◆ Document section:
════════

It’s also interesting that shelters blame strictly pet stores and puppy mills for the high number of abandoned animals. As a practicing veterinarian for more than 17 years, I have seen a multitude of shelter-adopted pets that were already with their third of fourth family by the time I saw them. Years ago, when I worked at the SPCA, I found that the return rate was very high and to this day, I don’t believe that the rate of successful placement through shelters is as high as they would have us believe.
Finally, I have an issue with so-called “adoption days” and with the posting of pictures of pets online. These adoption tactics completely mimic pet shops and disreputable breeders, and are often conducted with a lack of any proper facilities: many shelters set up cages at fairs, shopping centers, parks and parking lots, often not in the most ideal of conditions. They put themselves in full view for everyone to see how “cute” the animals are, or even worse, how pitiful they look. Does this practice not encourage “impulse adoption”? We should not be fooled! Because of their lack of resources, shelters are under just as much pressure to give out the animals, if not more, than the pet stores are. Additionally, the questionnaires that shelters have potential adopters fill out are, at best, only a “feel good” measure that gives a false sense of security. People quickly learn what the “correct” responses are, and nobody can conceivably ascertain that the answers given are truthful.
I continue to maintain that having good intentions does not justify the reckless behaviour of certain animal advocates. It is high time that we raise the bar where standards of pet health and welfare are concerned, and if shelters want to be part of the solution rather than part of the problem, they need to clean up their own act before they start giving lessons to others, and they need to be held just as accountable as others.

════════

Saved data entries

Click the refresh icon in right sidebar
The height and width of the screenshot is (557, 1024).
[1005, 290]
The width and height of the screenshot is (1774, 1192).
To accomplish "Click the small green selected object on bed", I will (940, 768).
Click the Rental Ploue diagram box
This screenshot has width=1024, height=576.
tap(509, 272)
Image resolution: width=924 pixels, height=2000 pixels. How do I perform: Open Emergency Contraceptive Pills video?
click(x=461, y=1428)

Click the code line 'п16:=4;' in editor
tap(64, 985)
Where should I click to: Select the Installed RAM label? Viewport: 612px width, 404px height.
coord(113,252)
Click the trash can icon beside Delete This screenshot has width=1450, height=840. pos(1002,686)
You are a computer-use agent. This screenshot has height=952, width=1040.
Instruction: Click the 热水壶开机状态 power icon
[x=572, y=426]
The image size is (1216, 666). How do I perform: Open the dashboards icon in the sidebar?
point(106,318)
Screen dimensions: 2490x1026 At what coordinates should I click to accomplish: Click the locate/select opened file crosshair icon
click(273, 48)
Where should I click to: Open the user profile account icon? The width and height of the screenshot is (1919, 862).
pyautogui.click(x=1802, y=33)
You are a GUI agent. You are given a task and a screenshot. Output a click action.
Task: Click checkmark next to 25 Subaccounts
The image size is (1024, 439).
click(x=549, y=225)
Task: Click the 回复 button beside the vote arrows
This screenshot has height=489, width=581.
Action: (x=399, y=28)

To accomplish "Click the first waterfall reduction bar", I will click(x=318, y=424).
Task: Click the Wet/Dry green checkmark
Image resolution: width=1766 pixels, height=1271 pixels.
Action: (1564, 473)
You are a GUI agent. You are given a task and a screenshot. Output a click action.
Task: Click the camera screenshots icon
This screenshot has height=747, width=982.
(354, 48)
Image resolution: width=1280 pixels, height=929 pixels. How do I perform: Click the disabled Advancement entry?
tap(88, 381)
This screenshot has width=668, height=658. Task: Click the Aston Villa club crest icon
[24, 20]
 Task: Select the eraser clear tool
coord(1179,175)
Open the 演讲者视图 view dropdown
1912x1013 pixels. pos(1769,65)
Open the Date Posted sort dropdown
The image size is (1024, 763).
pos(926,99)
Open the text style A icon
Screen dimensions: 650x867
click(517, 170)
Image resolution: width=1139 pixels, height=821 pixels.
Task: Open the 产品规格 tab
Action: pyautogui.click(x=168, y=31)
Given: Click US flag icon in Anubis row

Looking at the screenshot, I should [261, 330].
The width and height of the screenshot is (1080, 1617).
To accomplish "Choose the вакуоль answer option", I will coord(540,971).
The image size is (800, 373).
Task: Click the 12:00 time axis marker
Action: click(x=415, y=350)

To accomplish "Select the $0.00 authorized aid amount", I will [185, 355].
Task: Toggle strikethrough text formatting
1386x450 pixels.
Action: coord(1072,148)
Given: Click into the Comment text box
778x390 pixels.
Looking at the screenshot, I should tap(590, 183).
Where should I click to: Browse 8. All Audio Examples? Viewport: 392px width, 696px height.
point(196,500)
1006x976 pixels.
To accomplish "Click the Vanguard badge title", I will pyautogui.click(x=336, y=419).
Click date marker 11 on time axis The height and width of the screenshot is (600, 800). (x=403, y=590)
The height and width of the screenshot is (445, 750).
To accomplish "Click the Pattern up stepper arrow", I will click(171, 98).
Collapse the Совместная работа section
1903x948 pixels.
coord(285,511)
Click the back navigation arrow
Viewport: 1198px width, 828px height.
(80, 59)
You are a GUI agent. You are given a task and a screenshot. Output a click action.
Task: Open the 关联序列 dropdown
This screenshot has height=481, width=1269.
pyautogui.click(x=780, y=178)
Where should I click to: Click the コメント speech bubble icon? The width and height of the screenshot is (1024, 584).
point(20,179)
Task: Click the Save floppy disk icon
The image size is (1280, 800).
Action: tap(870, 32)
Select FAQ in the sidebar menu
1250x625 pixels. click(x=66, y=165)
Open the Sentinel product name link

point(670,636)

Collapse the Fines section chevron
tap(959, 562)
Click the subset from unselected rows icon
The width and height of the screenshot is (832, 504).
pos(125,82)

════════

◆ Requirement: Condense the paragraph of the shelter commentary that begins "Finally, I have an issue" into a short bulleted list that keeps its main points.

◆ Response area:
- The writer objects to "adoption days" and to posting pictures of pets online.
- These tactics copy pet shops and disreputable breeders.
- They often lack proper facilities: cages are set up at fairs, shopping centers, parks and parking lots, often in poor conditions.
- Showing the animals as "cute" or pitiful in full public view may encourage "impulse adoption."
- Because they lack resources, shelters are under as much pressure as pet stores to give animals out, or more.
- Adopter questionnaires are only a "feel good" measure that gives a false sense of security. People learn the "correct" answers, and no one can verify that they are truthful.